I started using the smashed cans for a canvas in 2001. I came up with the idea during my walks when I lived in NJ. I discovered all of these discarded beer and soda cans in the streets and thought it would be cool if I could make something out of them. I'd try to find 24-oz size cans because they give you more surface area to work with. Since moving from New Jersey to Charlotte, NC, I had to slightly adjust my methods for getting cans because Charlotte is extremely clean and I can't find as many cans on the streets anymore. Instead, I buy some cans and crush them with a 5lbs. rubber mallet from Home Depot. Then, I put them on the floor of my garage for a couple of weeks and drive my SUV over them while coming and going.
After finding the cans, there is some preparation work that needs to be done before painting on them. In order to get the surface of the cans smoother and ready to adhere the base collage, I use Golden Extra Heavy Gel - Matte Finish. (Any brand of gel medium you use will be fine.) I put the gel medium on pretty thick to fill in some of the larger ridges in the cans, sometimes putting two or three coats to get the surface as smooth as possible. Because it can take a couple of hours for the gel medium to dry, I'll prepare 3 or 4 cans at once to save some time. Once the cans are completely dry, I can start on the base collage.
A base collage is created to add depth. As each detailed layer is added, the background recedes. For the base collage, I flip through magazines and look for pages with colors or images that look interesting. Most of this collage will be covered up and in the background so I don't spend much time thinking about the imagery or text. When I select something that looks interesting, I rip it out of the magazine, or use scissors to trim any excess off the sides, and glue it down to the smashed cans surface with Glue Stick. Once the clippings are dry, I put a thin coat of Golden Acrylic Matte Medium to seal the collage. Once the medium is dry, I pick a background color and do a wash of diluted acrylic paint over the can. This light wash of color unifies the background and provides a good base to work from.
The characters come from my doodles and a sketchbook I always have with me. I scan the sketch as a line drawing with my scanner at 300dpi and save it as a Tiff file. Once the image is scanned, I import it into Adobe Illustrator and use the sketch as a guide. In Illustrator, I change the line art image to a faint grey and then use the pen tool to create the black outlines over the top of the sketch.
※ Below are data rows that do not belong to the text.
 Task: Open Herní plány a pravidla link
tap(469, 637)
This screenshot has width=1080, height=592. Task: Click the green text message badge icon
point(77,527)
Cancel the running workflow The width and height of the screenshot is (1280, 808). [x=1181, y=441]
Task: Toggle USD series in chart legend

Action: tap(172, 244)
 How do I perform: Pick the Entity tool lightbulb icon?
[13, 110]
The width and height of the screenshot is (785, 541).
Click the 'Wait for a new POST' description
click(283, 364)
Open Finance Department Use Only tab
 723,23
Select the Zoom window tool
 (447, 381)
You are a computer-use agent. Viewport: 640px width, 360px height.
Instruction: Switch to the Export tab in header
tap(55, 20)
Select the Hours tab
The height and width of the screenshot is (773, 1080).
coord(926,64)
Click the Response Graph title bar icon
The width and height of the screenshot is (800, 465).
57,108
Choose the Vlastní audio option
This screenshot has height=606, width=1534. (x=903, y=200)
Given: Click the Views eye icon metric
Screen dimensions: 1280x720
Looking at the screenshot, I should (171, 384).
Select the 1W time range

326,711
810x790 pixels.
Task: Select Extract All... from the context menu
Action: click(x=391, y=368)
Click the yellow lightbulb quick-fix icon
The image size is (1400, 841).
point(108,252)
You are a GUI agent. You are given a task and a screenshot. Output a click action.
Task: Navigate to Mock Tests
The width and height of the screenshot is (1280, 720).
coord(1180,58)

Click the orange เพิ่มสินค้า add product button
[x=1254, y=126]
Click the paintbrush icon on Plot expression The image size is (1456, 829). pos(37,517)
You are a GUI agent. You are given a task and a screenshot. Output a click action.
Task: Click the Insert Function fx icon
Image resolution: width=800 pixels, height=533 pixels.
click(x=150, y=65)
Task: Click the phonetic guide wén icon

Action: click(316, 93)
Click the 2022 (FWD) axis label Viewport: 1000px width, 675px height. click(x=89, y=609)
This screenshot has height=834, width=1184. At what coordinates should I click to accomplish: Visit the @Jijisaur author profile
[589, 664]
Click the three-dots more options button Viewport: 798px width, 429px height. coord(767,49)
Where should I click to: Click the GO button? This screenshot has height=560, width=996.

Once I'm happy with the character, I print it out with a laser printer. This step will not work with an ink-jet printer because the ink will run once water is added to it.
After the character is printed, I decide if I want a rough edge around the character or a clean edge. For the rough edge, I just rip around the printed character. For the clean edge, I use scissors to cut around the character. After it's ripped out or cut, I paste it on the cans surface with Glue Stick. Sometimes after it's glued down, there will be some glue on the surface. Just wash the paper with water and a brush. This will also pick up some of the toner and create an aged look.
After the glue and the water wash is completely dry, I start painting the characters with acrylic paint. I use the acrylics like water colors, diluting the paint and changing the color from dark to light. The darker areas get more paint the lighter areas get less. After the darker areas are built up, highlights are put in the lighter areas with opaque use of the acrylic paint.
Once I'm happy with the finished paint on the character, I coat the can with a thin coat of acrylic medium. I use printed words and numbers or cut them from magazines to finish the composition. To add some additional visual interest, I add some other painted details in the form of circles and shapes. After the details are completed, I finish the piece up with a coat of matte medium and then two coats of Matte Varnish.